> [About this task] Starting at the line that contains "Open the document outline view" and stopping at the line that contains "1024x790 pixels. Task: Click", restate each line of the records below exactly. Omit the pictures.

> [Dataset content]
==========
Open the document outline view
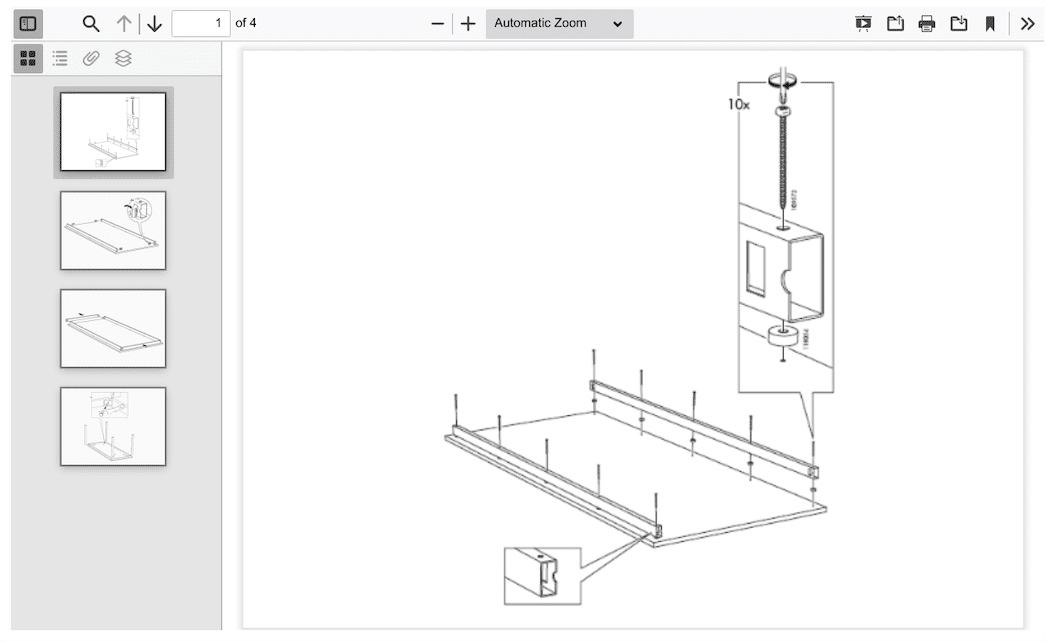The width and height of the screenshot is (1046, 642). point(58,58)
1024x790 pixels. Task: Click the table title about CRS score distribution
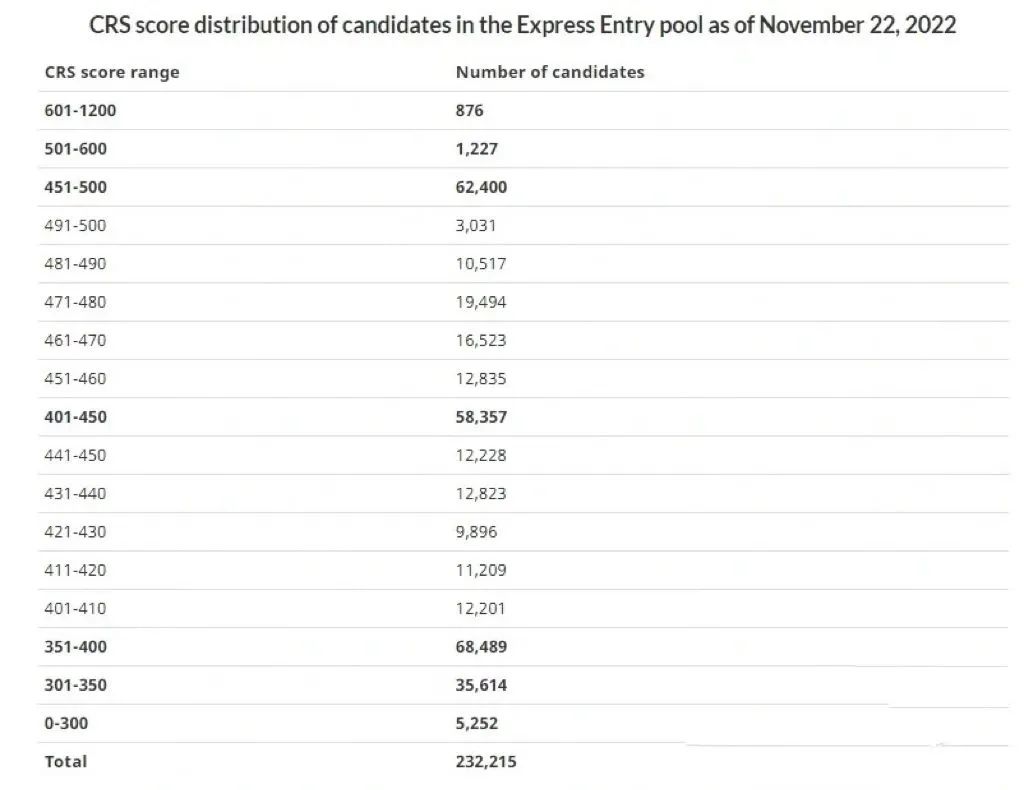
==========
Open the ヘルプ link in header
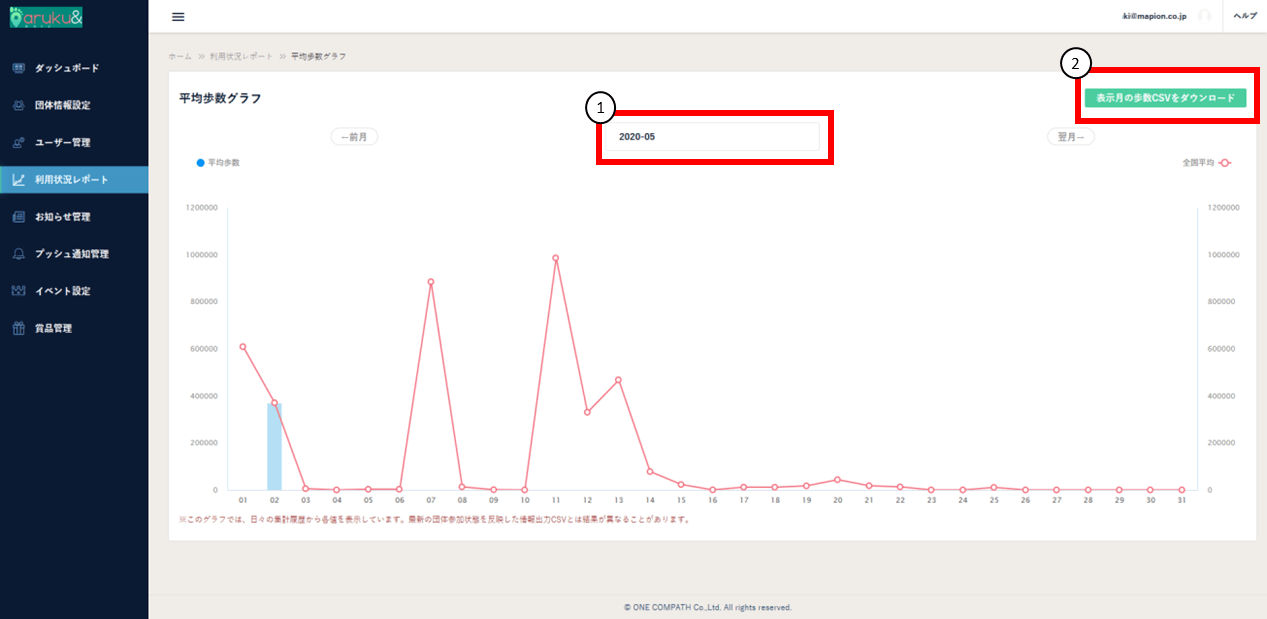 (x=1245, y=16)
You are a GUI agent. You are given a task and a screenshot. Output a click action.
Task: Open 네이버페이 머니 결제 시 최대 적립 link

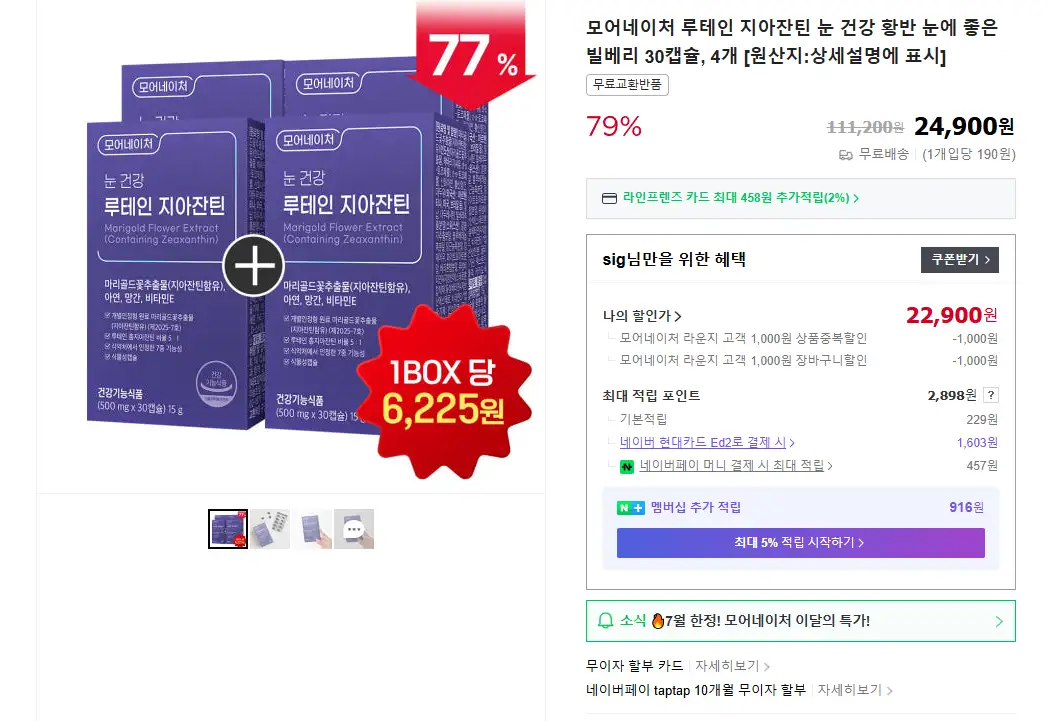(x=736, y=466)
==========
> [Answer box]
Open the document outline view
The width and height of the screenshot is (1046, 642). point(58,58)
1024x790 pixels. Task: Click the table title about CRS score distribution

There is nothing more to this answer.